Written instruction :: Copy out every line of the material below without changing anything.

------ Provided data

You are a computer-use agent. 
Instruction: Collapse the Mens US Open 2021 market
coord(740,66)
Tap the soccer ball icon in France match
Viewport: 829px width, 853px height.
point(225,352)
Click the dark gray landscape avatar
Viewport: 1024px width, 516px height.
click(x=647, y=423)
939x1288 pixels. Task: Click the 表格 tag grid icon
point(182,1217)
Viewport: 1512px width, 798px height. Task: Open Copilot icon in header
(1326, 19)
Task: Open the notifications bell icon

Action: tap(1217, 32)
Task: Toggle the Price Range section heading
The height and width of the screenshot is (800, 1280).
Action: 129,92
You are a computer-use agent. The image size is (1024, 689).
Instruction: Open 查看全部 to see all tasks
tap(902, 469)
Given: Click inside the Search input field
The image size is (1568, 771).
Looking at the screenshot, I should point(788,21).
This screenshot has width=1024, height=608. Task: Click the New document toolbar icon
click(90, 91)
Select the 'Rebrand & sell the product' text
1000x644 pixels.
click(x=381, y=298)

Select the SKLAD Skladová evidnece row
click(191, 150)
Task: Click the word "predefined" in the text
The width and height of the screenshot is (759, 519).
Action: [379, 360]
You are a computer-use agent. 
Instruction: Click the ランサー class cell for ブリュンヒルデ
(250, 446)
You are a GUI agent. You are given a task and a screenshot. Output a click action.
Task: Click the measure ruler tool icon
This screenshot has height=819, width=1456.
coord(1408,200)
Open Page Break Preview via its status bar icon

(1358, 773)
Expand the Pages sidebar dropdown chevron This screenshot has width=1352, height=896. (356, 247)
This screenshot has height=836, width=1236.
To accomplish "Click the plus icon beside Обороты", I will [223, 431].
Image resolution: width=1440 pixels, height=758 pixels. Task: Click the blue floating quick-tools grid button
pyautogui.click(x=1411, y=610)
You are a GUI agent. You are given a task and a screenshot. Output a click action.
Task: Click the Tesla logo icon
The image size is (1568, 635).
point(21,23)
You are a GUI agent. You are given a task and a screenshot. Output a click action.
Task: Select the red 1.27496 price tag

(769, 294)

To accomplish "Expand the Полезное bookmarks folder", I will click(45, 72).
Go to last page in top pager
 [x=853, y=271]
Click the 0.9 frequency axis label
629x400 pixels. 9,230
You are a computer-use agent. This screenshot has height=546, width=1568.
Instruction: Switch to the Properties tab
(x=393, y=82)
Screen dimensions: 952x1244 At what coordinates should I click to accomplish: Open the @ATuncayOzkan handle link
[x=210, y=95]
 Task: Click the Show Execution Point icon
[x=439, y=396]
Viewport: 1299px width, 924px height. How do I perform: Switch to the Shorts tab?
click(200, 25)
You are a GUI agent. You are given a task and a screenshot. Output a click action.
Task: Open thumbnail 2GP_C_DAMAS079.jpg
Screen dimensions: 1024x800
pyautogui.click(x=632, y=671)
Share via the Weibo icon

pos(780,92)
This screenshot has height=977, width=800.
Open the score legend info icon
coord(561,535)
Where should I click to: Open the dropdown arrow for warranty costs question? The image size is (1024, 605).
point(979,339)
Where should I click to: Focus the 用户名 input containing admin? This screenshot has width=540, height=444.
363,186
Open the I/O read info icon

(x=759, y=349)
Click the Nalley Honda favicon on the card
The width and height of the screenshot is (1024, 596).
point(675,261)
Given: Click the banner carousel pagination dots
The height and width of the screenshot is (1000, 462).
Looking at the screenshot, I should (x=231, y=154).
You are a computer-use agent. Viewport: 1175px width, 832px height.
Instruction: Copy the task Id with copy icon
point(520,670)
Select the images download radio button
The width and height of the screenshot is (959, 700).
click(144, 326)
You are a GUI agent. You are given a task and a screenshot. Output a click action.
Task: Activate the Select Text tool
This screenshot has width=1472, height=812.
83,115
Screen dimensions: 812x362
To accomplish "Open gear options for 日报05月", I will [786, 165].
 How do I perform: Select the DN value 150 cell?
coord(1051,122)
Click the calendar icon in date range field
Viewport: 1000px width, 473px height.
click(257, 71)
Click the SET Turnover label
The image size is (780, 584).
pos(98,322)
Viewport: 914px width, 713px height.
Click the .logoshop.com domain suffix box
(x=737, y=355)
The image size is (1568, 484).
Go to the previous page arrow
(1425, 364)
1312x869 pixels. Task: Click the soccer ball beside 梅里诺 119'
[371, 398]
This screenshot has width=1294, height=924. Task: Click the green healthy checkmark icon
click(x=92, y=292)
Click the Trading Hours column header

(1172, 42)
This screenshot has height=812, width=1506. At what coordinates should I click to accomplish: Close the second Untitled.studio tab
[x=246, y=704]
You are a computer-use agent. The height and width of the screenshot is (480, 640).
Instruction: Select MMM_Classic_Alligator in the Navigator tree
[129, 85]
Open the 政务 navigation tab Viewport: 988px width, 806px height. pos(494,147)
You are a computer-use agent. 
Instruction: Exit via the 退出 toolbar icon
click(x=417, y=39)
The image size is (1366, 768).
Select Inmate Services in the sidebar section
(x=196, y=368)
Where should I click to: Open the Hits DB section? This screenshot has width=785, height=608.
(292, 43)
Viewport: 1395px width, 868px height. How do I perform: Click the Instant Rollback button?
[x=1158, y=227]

------------

Reply ::
You are a computer-use agent. 
Instruction: Collapse the Mens US Open 2021 market
coord(740,66)
Tap the soccer ball icon in France match
Viewport: 829px width, 853px height.
point(225,352)
Click the dark gray landscape avatar
Viewport: 1024px width, 516px height.
click(x=647, y=423)
939x1288 pixels. Task: Click the 表格 tag grid icon
point(182,1217)
Viewport: 1512px width, 798px height. Task: Open Copilot icon in header
(1326, 19)
Task: Open the notifications bell icon

Action: tap(1217, 32)
Task: Toggle the Price Range section heading
The height and width of the screenshot is (800, 1280).
Action: 129,92
You are a computer-use agent. The image size is (1024, 689).
Instruction: Open 查看全部 to see all tasks
tap(902, 469)
Given: Click inside the Search input field
The image size is (1568, 771).
Looking at the screenshot, I should point(788,21).
This screenshot has width=1024, height=608. Task: Click the New document toolbar icon
click(90, 91)
Select the 'Rebrand & sell the product' text
1000x644 pixels.
click(x=381, y=298)

Select the SKLAD Skladová evidnece row
click(191, 150)
Task: Click the word "predefined" in the text
The width and height of the screenshot is (759, 519).
Action: [379, 360]
You are a computer-use agent. 
Instruction: Click the ランサー class cell for ブリュンヒルデ
(250, 446)
You are a GUI agent. You are given a task and a screenshot. Output a click action.
Task: Click the measure ruler tool icon
This screenshot has height=819, width=1456.
coord(1408,200)
Open Page Break Preview via its status bar icon

(1358, 773)
Expand the Pages sidebar dropdown chevron This screenshot has width=1352, height=896. (356, 247)
This screenshot has height=836, width=1236.
To accomplish "Click the plus icon beside Обороты", I will [223, 431].
Image resolution: width=1440 pixels, height=758 pixels. Task: Click the blue floating quick-tools grid button
pyautogui.click(x=1411, y=610)
You are a GUI agent. You are given a task and a screenshot. Output a click action.
Task: Click the Tesla logo icon
The image size is (1568, 635).
point(21,23)
You are a GUI agent. You are given a task and a screenshot. Output a click action.
Task: Select the red 1.27496 price tag

(769, 294)

To accomplish "Expand the Полезное bookmarks folder", I will click(45, 72).
Go to last page in top pager
 [x=853, y=271]
Click the 0.9 frequency axis label
629x400 pixels. 9,230
You are a computer-use agent. This screenshot has height=546, width=1568.
Instruction: Switch to the Properties tab
(x=393, y=82)
Screen dimensions: 952x1244 At what coordinates should I click to accomplish: Open the @ATuncayOzkan handle link
[x=210, y=95]
 Task: Click the Show Execution Point icon
[x=439, y=396]
Viewport: 1299px width, 924px height. How do I perform: Switch to the Shorts tab?
click(200, 25)
You are a GUI agent. You are given a task and a screenshot. Output a click action.
Task: Open thumbnail 2GP_C_DAMAS079.jpg
Screen dimensions: 1024x800
pyautogui.click(x=632, y=671)
Share via the Weibo icon

pos(780,92)
This screenshot has height=977, width=800.
Open the score legend info icon
coord(561,535)
Where should I click to: Open the dropdown arrow for warranty costs question? The image size is (1024, 605).
point(979,339)
Where should I click to: Focus the 用户名 input containing admin? This screenshot has width=540, height=444.
363,186
Open the I/O read info icon

(x=759, y=349)
Click the Nalley Honda favicon on the card
The width and height of the screenshot is (1024, 596).
point(675,261)
Given: Click the banner carousel pagination dots
The height and width of the screenshot is (1000, 462).
Looking at the screenshot, I should (x=231, y=154).
You are a computer-use agent. Viewport: 1175px width, 832px height.
Instruction: Copy the task Id with copy icon
point(520,670)
Select the images download radio button
The width and height of the screenshot is (959, 700).
click(144, 326)
You are a GUI agent. You are given a task and a screenshot. Output a click action.
Task: Activate the Select Text tool
This screenshot has width=1472, height=812.
83,115
Screen dimensions: 812x362
To accomplish "Open gear options for 日报05月", I will [786, 165].
 How do I perform: Select the DN value 150 cell?
coord(1051,122)
Click the calendar icon in date range field
Viewport: 1000px width, 473px height.
click(257, 71)
Click the SET Turnover label
The image size is (780, 584).
pos(98,322)
Viewport: 914px width, 713px height.
Click the .logoshop.com domain suffix box
(x=737, y=355)
The image size is (1568, 484).
Go to the previous page arrow
(1425, 364)
1312x869 pixels. Task: Click the soccer ball beside 梅里诺 119'
[371, 398]
This screenshot has width=1294, height=924. Task: Click the green healthy checkmark icon
click(x=92, y=292)
Click the Trading Hours column header

(1172, 42)
This screenshot has height=812, width=1506. At what coordinates should I click to accomplish: Close the second Untitled.studio tab
[x=246, y=704]
You are a computer-use agent. The height and width of the screenshot is (480, 640).
Instruction: Select MMM_Classic_Alligator in the Navigator tree
[129, 85]
Open the 政务 navigation tab Viewport: 988px width, 806px height. pos(494,147)
You are a computer-use agent. 
Instruction: Exit via the 退出 toolbar icon
click(x=417, y=39)
The image size is (1366, 768).
Select Inmate Services in the sidebar section
(x=196, y=368)
Where should I click to: Open the Hits DB section? This screenshot has width=785, height=608.
(292, 43)
Viewport: 1395px width, 868px height. How do I perform: Click the Instant Rollback button?
[x=1158, y=227]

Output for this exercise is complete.